A significant RE effect was observed in the reaction-time analysis, F(1,11) = 23.09, p = 0.001, ${\mathrm{\eta }}_{\mathrm{p}}^{\mathrm{2}}$ = 0.677, and in the error analysis, F(1,11) = 12.99, p = 0.004, ${\mathrm{\eta }}_{\mathrm{p}}^{\mathrm{2}}$ = 0.541. Responses under compatible RE relationships were performed 138 ms faster and with 4.6% less errors than under incompatible RE relationships (673 vs. 811 ms and 3.7 vs. 8.3%). In other words, when the rocker movement on the display was in correspondence with the hand movement on the rocker switch (left panel of Figure 4), response times and errors decreased compared with a non-correspondence of hand and rocker movements (right panel of Figure 4).

Other significant main effects were that responses were performed faster (708 ms) under compatible SE relations than incompatible SE relations (775 ms), F(1,11) = 29.14, p < 0.001, ${\mathrm{\eta }}_{\mathrm{p}}^{\mathrm{2}}$ = 0.726, and that errors in SR compatible trials were significantly increased as compared to errors in SR incompatible trials (6.6 vs. 5.3%), F(1,11) = 10.63, p = 0.008, ${\mathrm{\eta }}_{\mathrm{p}}^{\mathrm{2}}$ = 0.491. However, these findings have to be qualified by significant interactions. The two-way interaction between SE and SR compatibility was significant in the response time analysis, F(1,11) = 7.78, p = 0.018, ${\mathrm{\eta }}_{\mathrm{p}}^{\mathrm{2}}$ = 0.414, and in the error analysis, F(1,11) = 8.04, p = 0.016, ${\mathrm{\eta }}_{\mathrm{p}}^{\mathrm{2}}$ = 0.422. Furthermore, the three-way interaction between SE, SR, and RE compatibility was significant in the response time analysis, F(1,11) = 25.81, p < 0.001, ${\mathrm{\eta }}_{\mathrm{p}}^{\mathrm{2}}$ = 0.701, and in the error analysis, F(1,11) = 29.04, p < 0.001, ${\mathrm{\eta }}_{\mathrm{p}}^{\mathrm{2}}$ = 0.725. The three-way interaction reflects the finding that under compatible RE relations (Figure 4, left panel) responses in SR compatible trials were advantaged if the SE relationship was compatible, but disadvantaged if the SE relationship was incompatible. Under incompatible RE relations (Figure 4, right panel) this pattern of results was reversed.
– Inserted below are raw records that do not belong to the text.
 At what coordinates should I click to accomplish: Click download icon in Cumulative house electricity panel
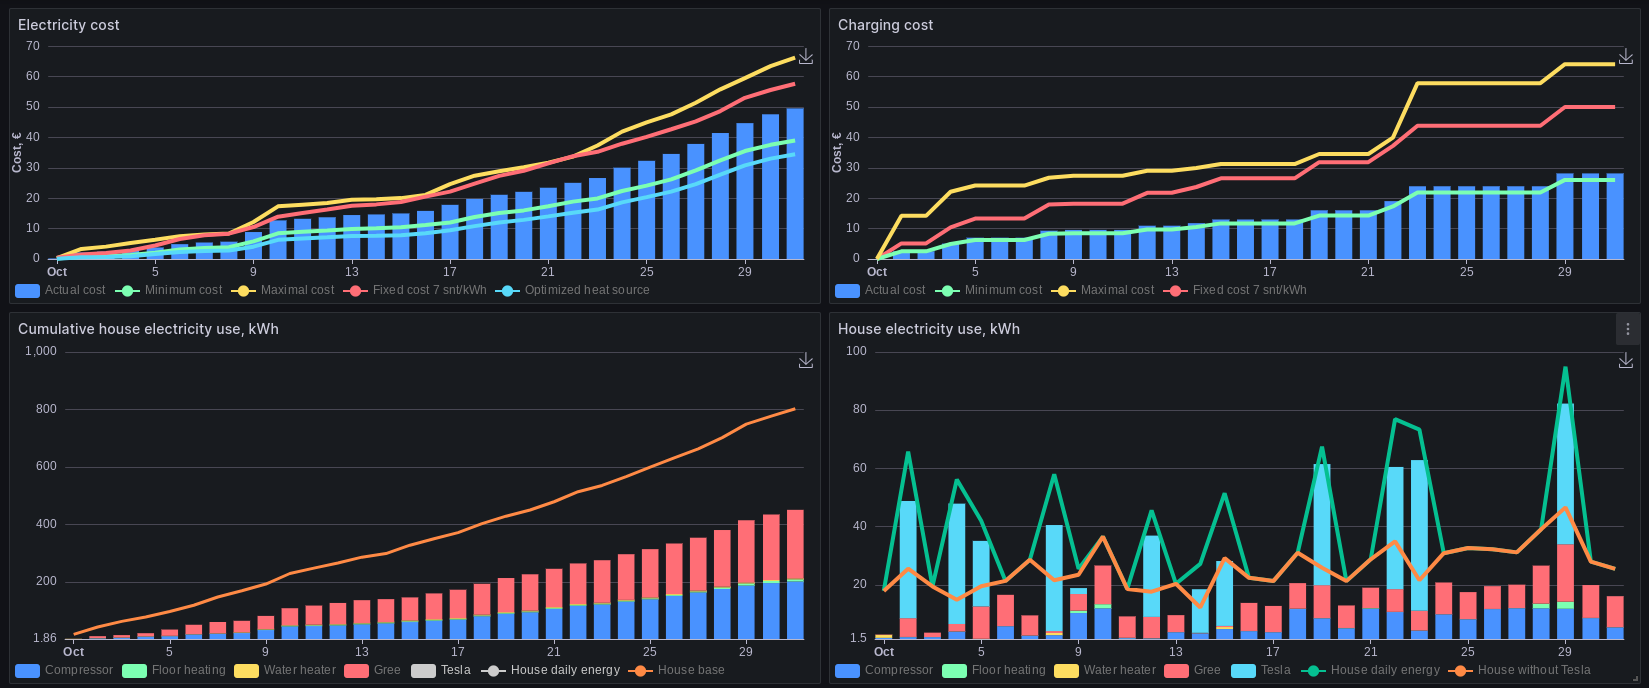tap(805, 361)
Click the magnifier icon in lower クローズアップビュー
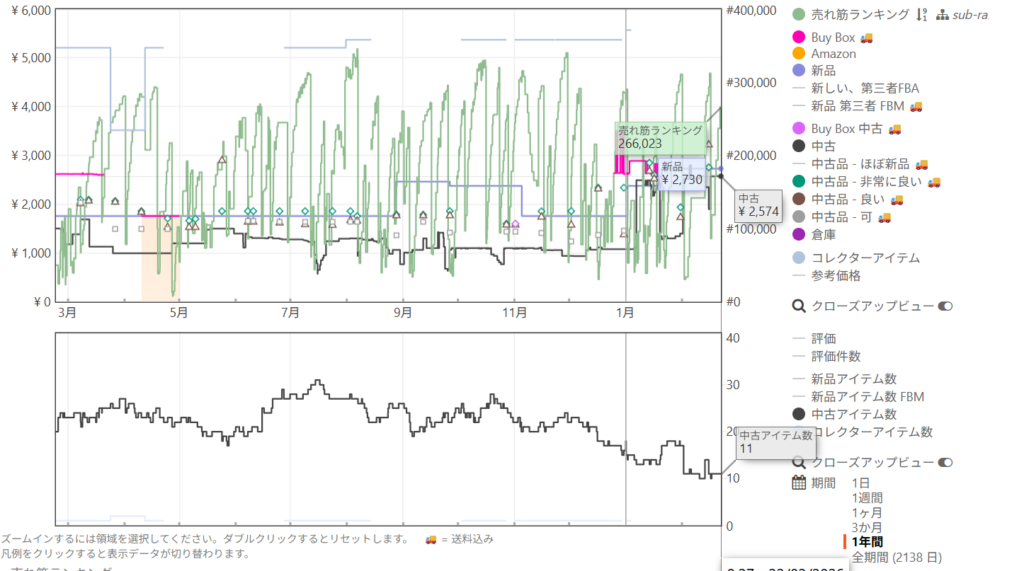The height and width of the screenshot is (571, 1024). click(x=798, y=462)
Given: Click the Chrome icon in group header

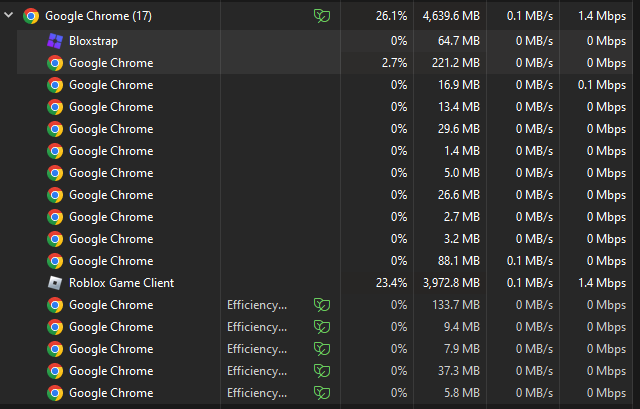Looking at the screenshot, I should coord(31,16).

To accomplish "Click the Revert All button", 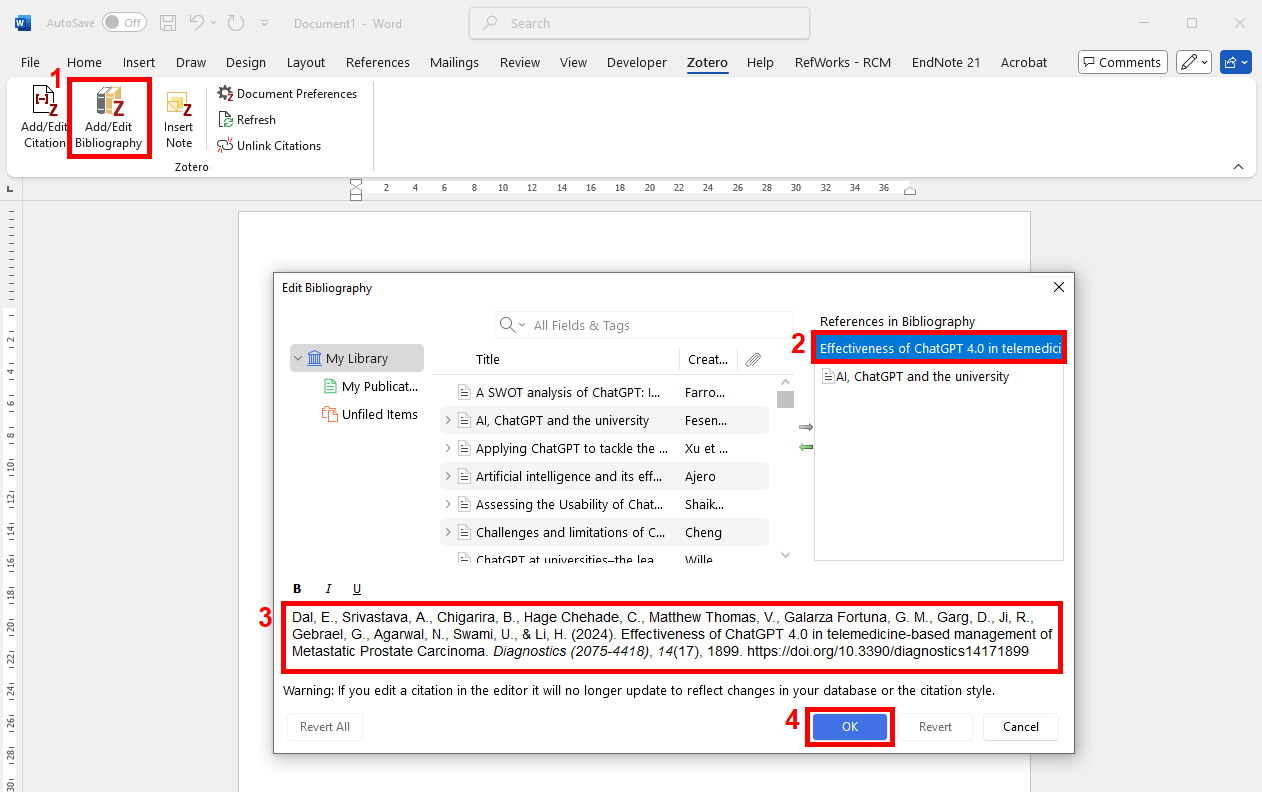I will point(325,727).
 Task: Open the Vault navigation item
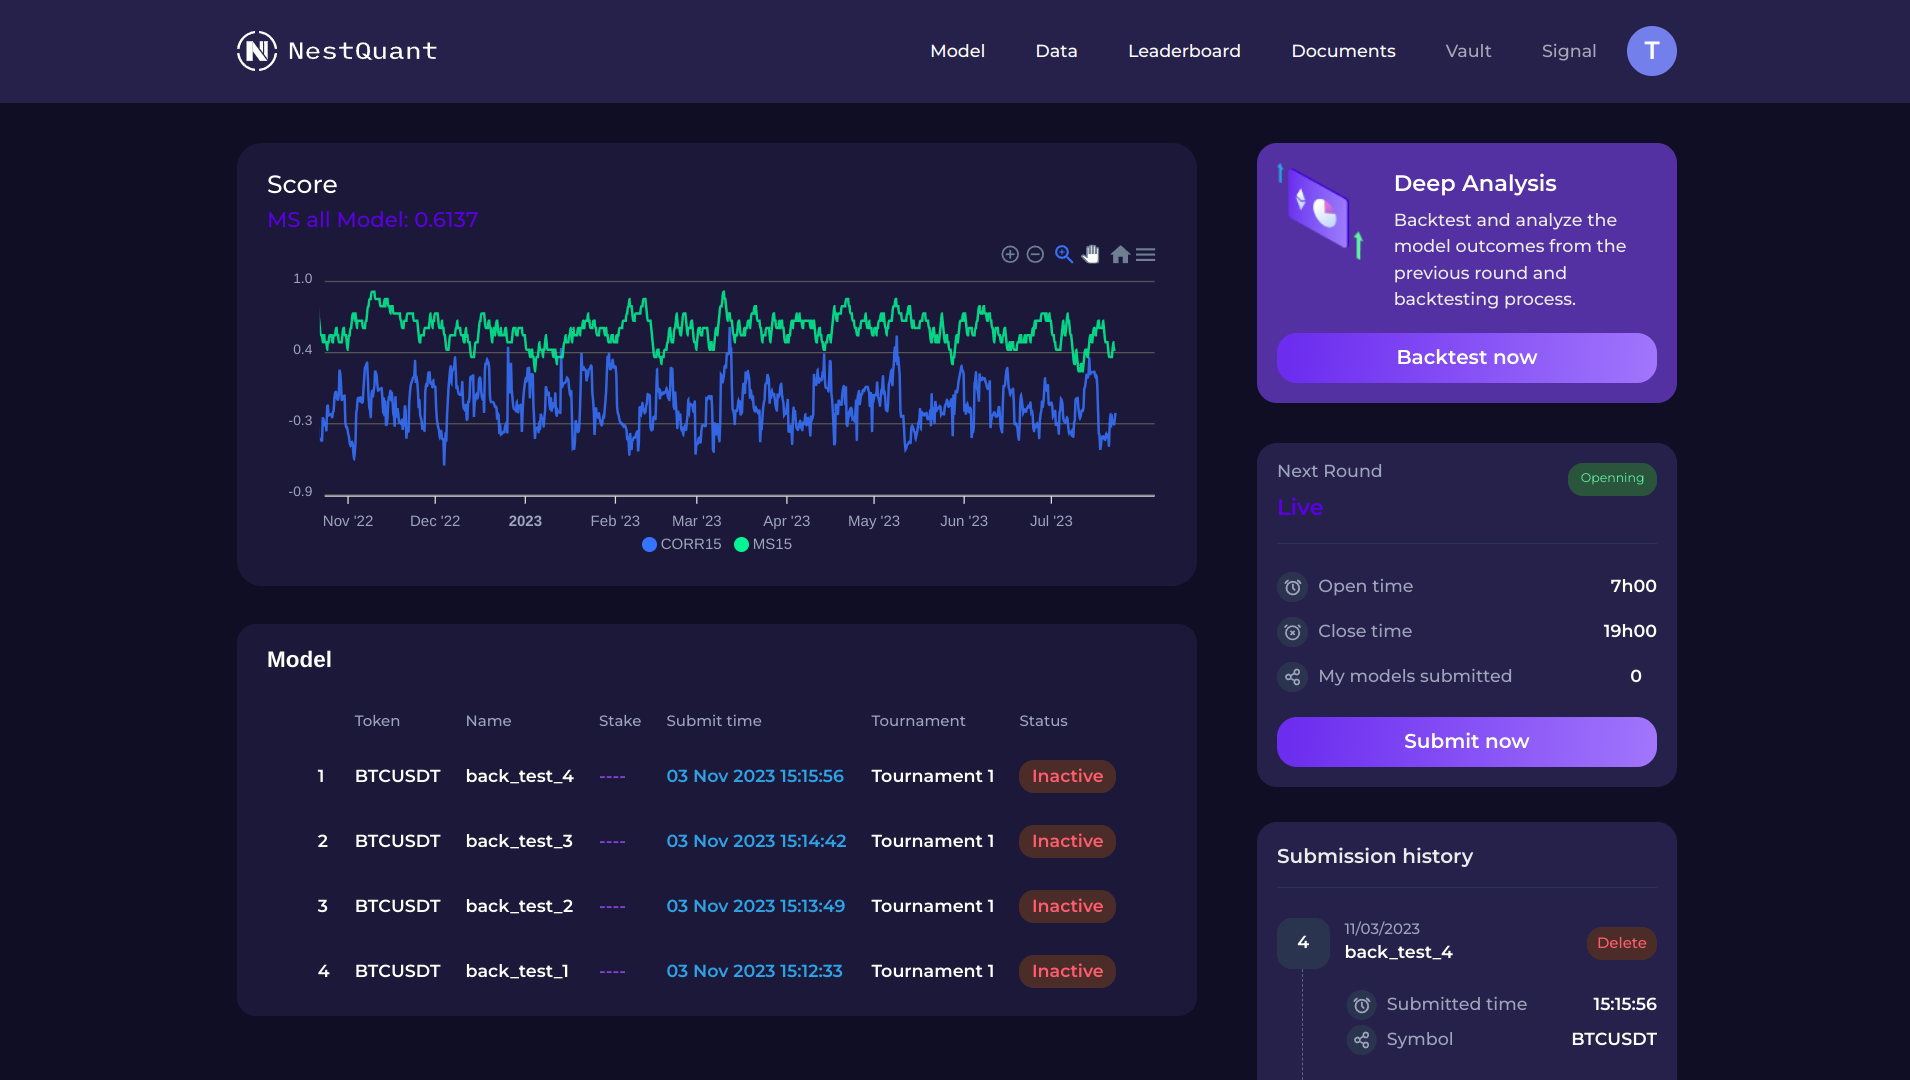point(1468,51)
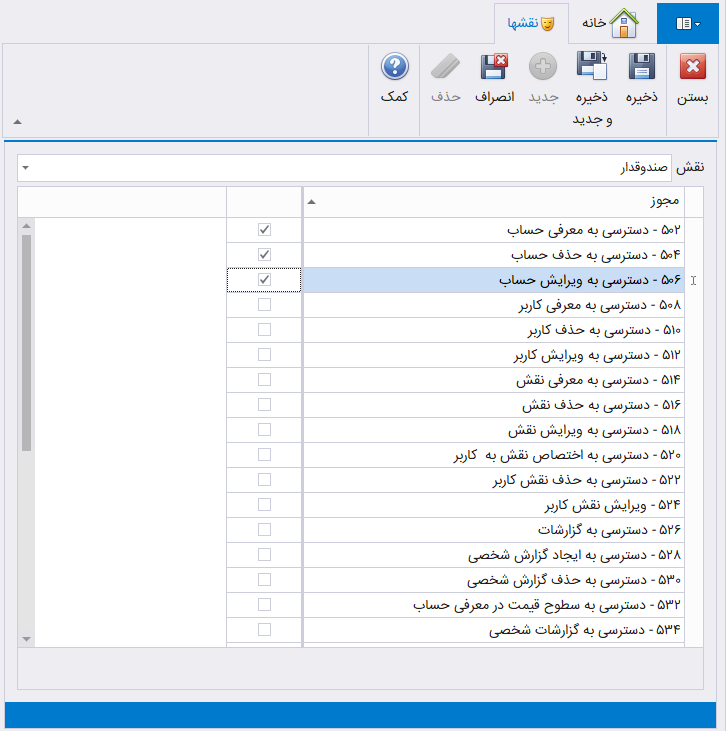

However, there is also a possibly more simple description of those results, if the left–right SR compatibility is replaced by the compatibility between the stimulus position and the direction of the required response. A closer inspection of the three-way interaction revealed that responses were faster and less error prone when the stimuli appeared in the lower position as compared to their appearance in the upper position (697 vs. 786 ms, 4.0 vs. 8.0%; cf. Figures 3 and 4). Corresponding post hoc t-tests were significant for response times with t(11) = 5.08, p < 0.001 and for errors with t(11) = 5.39, p < 0.001, two-tailed.

When comparing response times and errors with regard to real and imagined tool movements, the findings appear amazingly consistent. However, two differences showed up as interactions in the reaction-time analysis. First, the SE compatibility effect was larger with real tool movements (difference = 83 ms) than with imagined tool movements (difference = 52 ms; cf. Figure 5, left panel), producing a significant interaction between “SE compatibility” and “real vs. imagined tool movement,” F(1,11) = 8.74, p = 0.013, ${\mathrm{\eta }}_{\mathrm{p}}^{\mathrm{2}}$ = 0.443.

FIGURE 5

FIGURE 5. Interactions of SE compatibility (left panel) and RE compatibility (right panel) with real vs. imagined tool movements.

Second, there was a tendency toward an interaction of “RE compatibility” and “real vs. imagined tool movement,” F(1,11) = 4.18, p = 0.066, ${\mathrm{\eta }}_{\mathrm{p}}^{\mathrm{2}}$ = 0.275 (cf. Figure 5, right panel). This result indicated that also the RE compatibility effect was larger with real tool movements (difference = 199 ms) than with imagined tool movements (difference = 77 ms; cf. Figure 5, right panel). Other effects were not significant, also not in the error analysis.

General Discussion

In a reaction-time experiment the spatial compatibility relations between stimulus and response location, between stimulus and SE and between response and RE were varied independently of each other. In addition, in half of the trials the response-effect was actually visible whereas in the other half of trials the participants only imagined the effect. As we did in the results section, we will first discuss the results of SR, RE, and SE compatibility and their interactions.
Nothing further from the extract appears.